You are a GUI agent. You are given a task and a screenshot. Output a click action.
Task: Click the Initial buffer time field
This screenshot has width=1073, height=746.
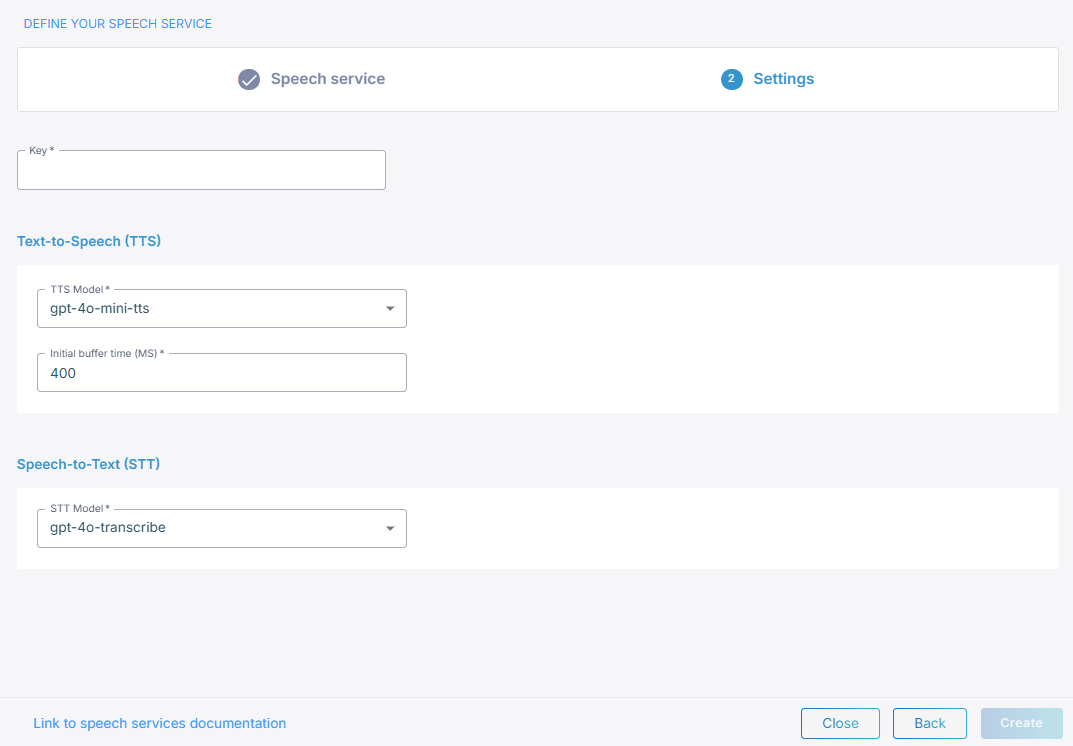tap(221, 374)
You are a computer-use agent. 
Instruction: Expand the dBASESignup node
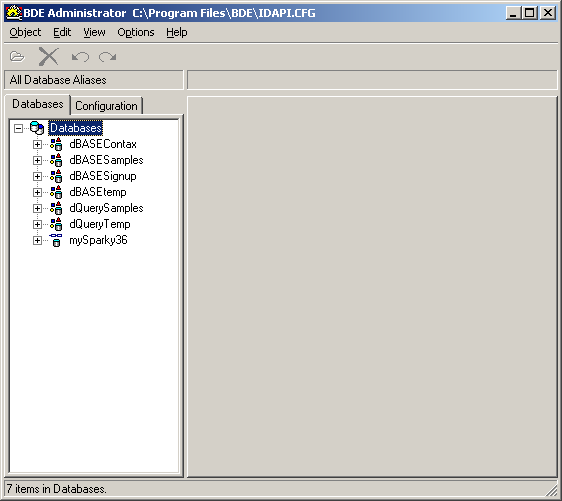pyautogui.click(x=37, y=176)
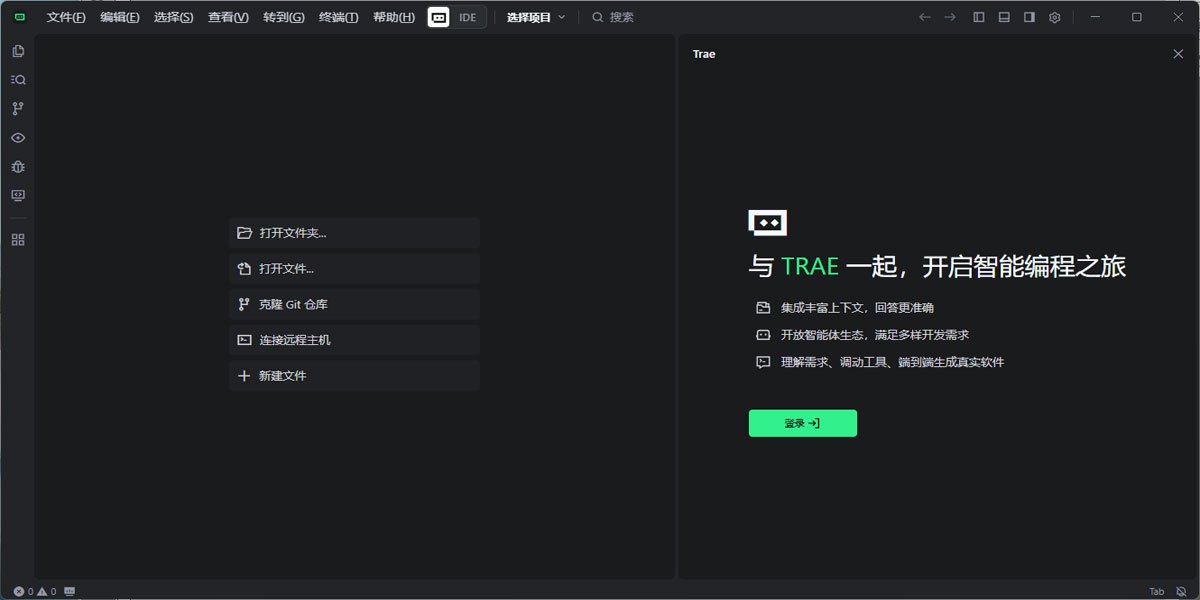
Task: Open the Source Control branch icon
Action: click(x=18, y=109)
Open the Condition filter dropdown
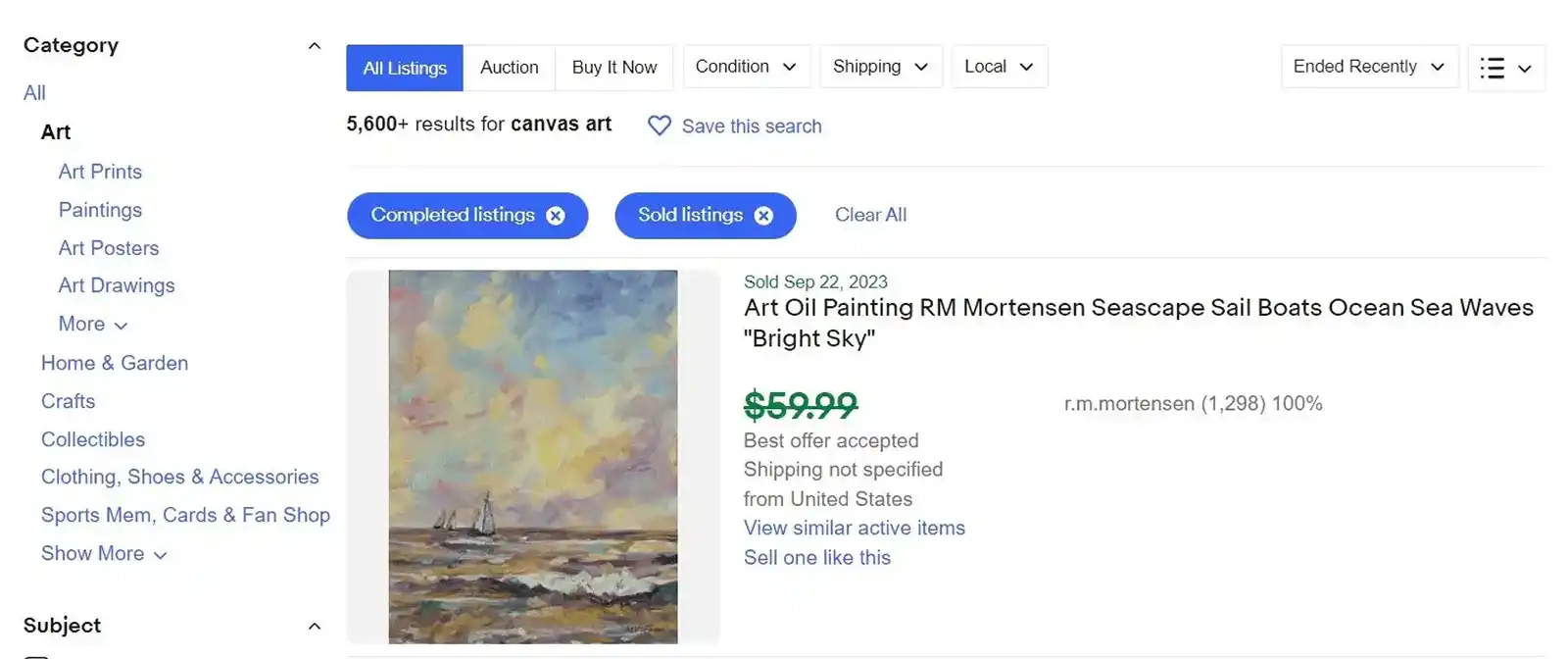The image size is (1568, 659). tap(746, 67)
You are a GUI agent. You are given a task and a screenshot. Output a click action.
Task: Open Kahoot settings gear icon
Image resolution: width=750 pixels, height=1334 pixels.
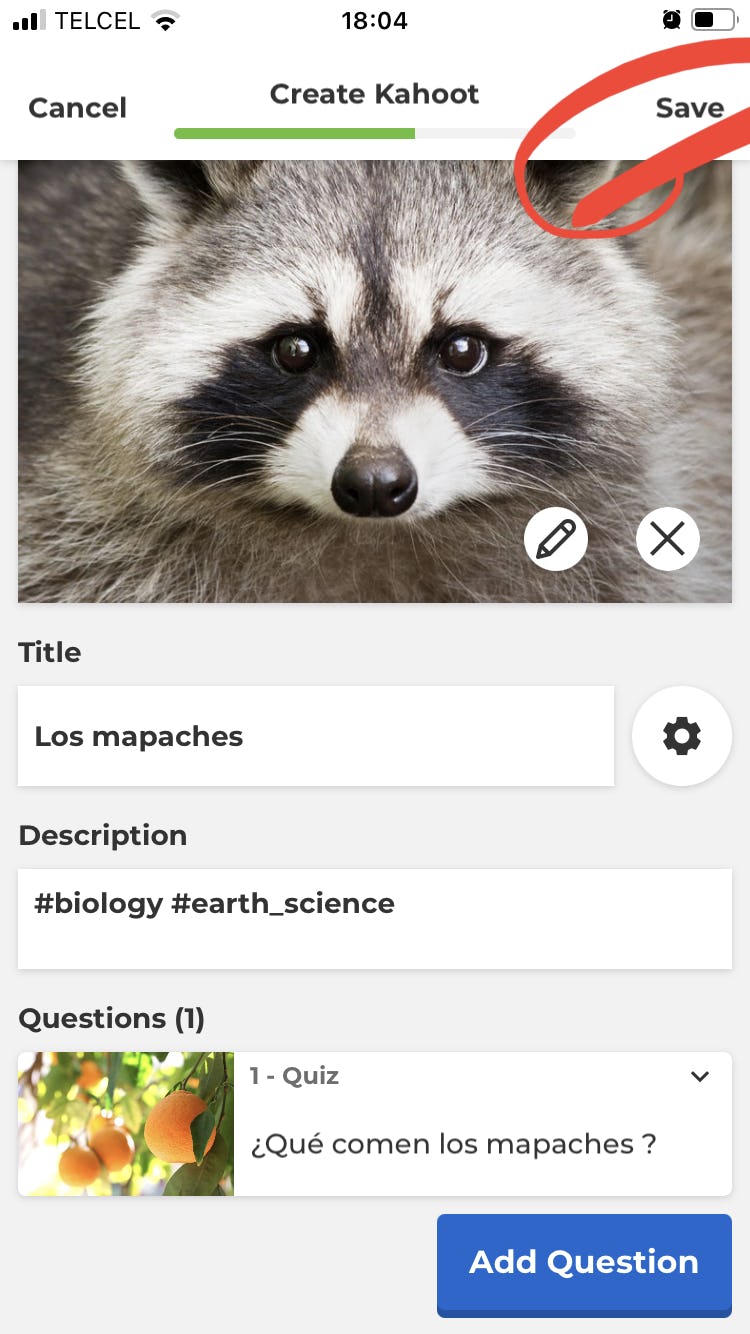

# # #

- AIM OF THE TASK: Repeat the records above exactly, leaving out the pictures.

- RESPONSE TO THE EXERCISE:
You are a GUI agent. You are given a task and a screenshot. Output a click action.
Task: Click the Initial buffer time field
This screenshot has width=1073, height=746.
tap(221, 374)
You are a computer-use agent. 
Instruction: Expand the dBASESignup node
pyautogui.click(x=37, y=176)
Task: Open the Source Control branch icon
Action: click(x=18, y=109)
Open the Condition filter dropdown
The image size is (1568, 659). tap(746, 67)
You are a GUI agent. You are given a task and a screenshot. Output a click action.
Task: Open Kahoot settings gear icon
Image resolution: width=750 pixels, height=1334 pixels.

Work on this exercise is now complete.